(Collected data)
┌──

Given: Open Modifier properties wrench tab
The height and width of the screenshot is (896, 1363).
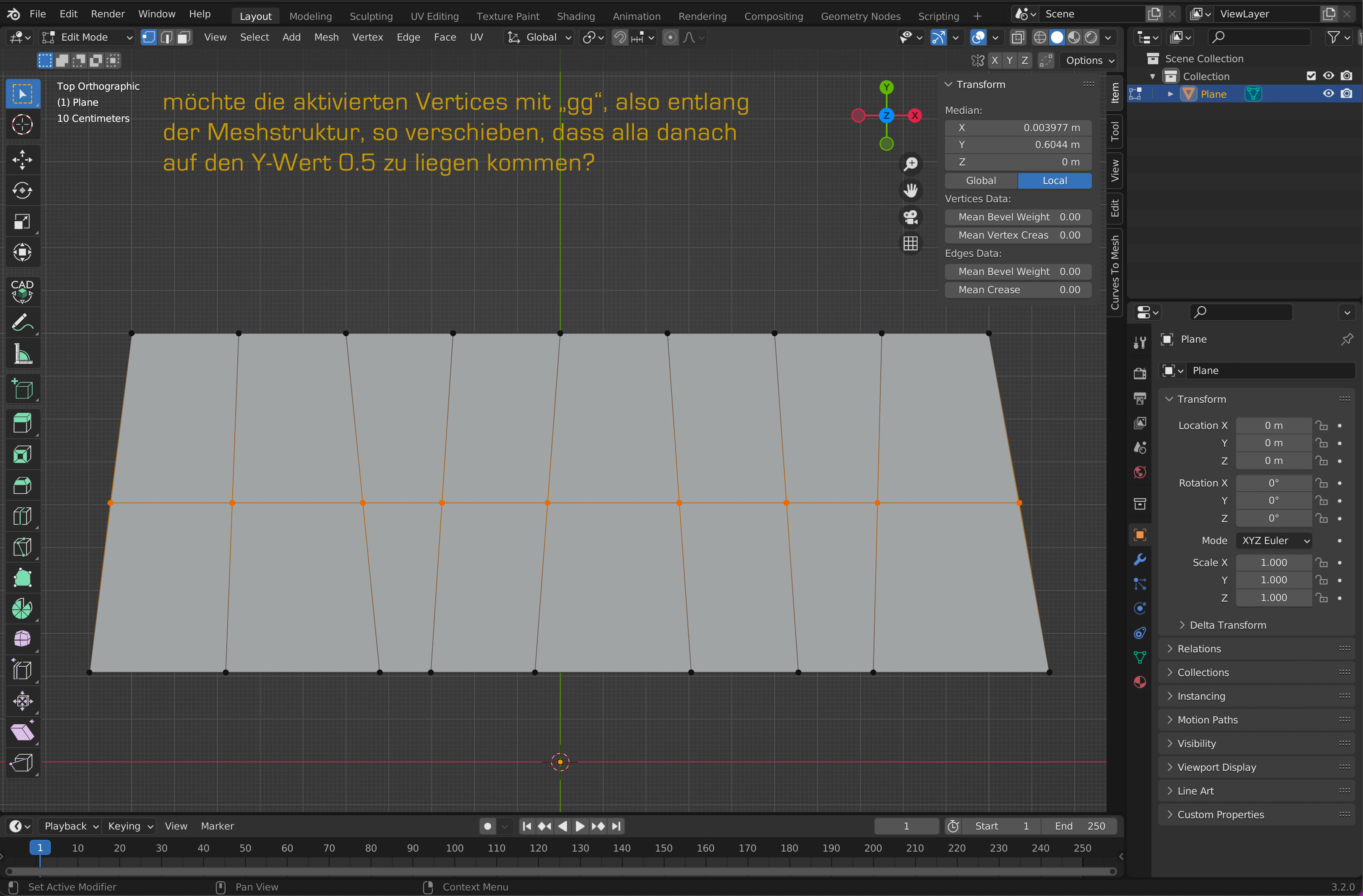Looking at the screenshot, I should tap(1140, 559).
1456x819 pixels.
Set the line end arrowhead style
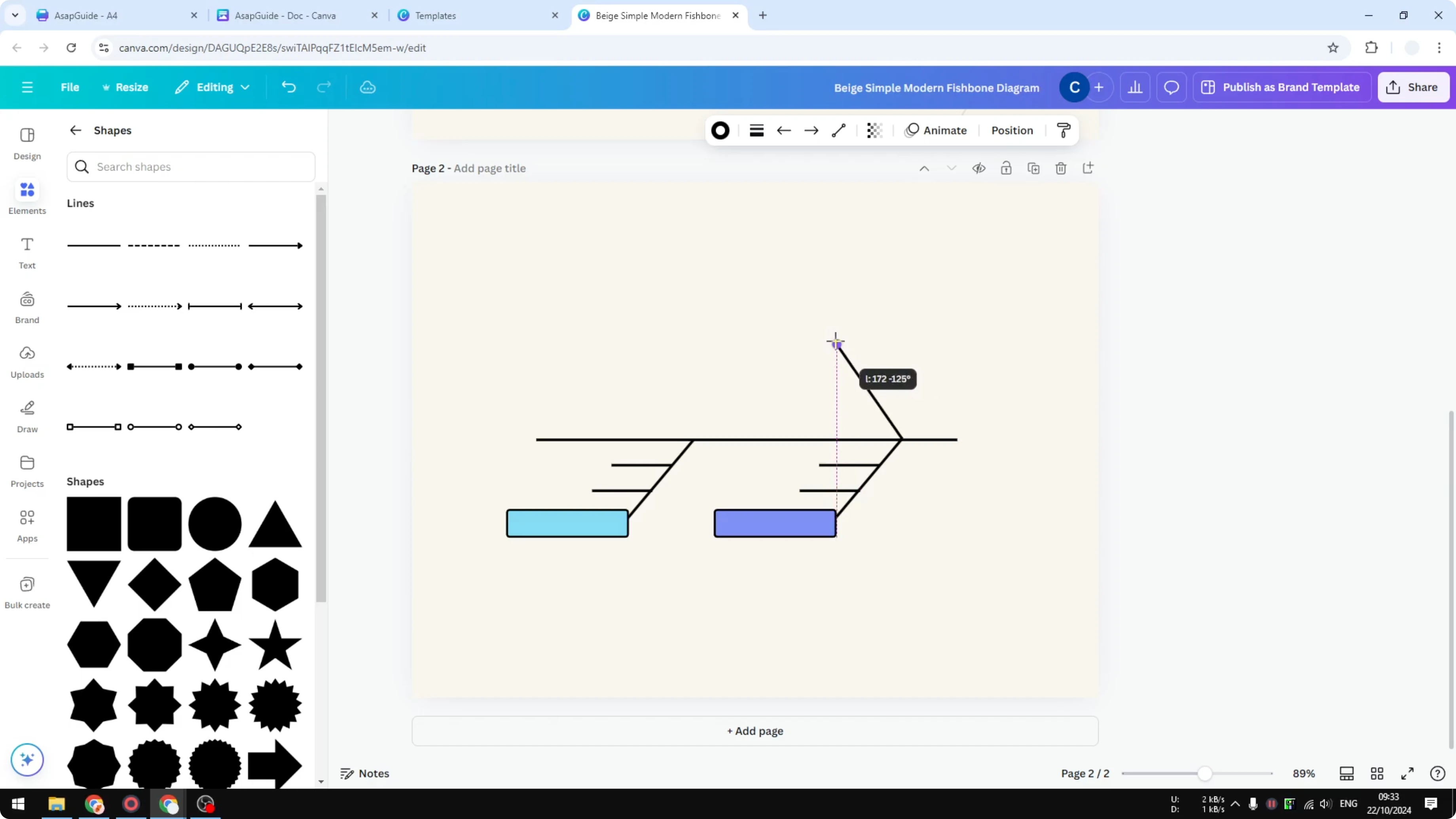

└──

Give the data again word for word, without pictures.

## Answer to this task
Given: Open Modifier properties wrench tab
The height and width of the screenshot is (896, 1363).
Looking at the screenshot, I should tap(1140, 559).
1456x819 pixels.
Set the line end arrowhead style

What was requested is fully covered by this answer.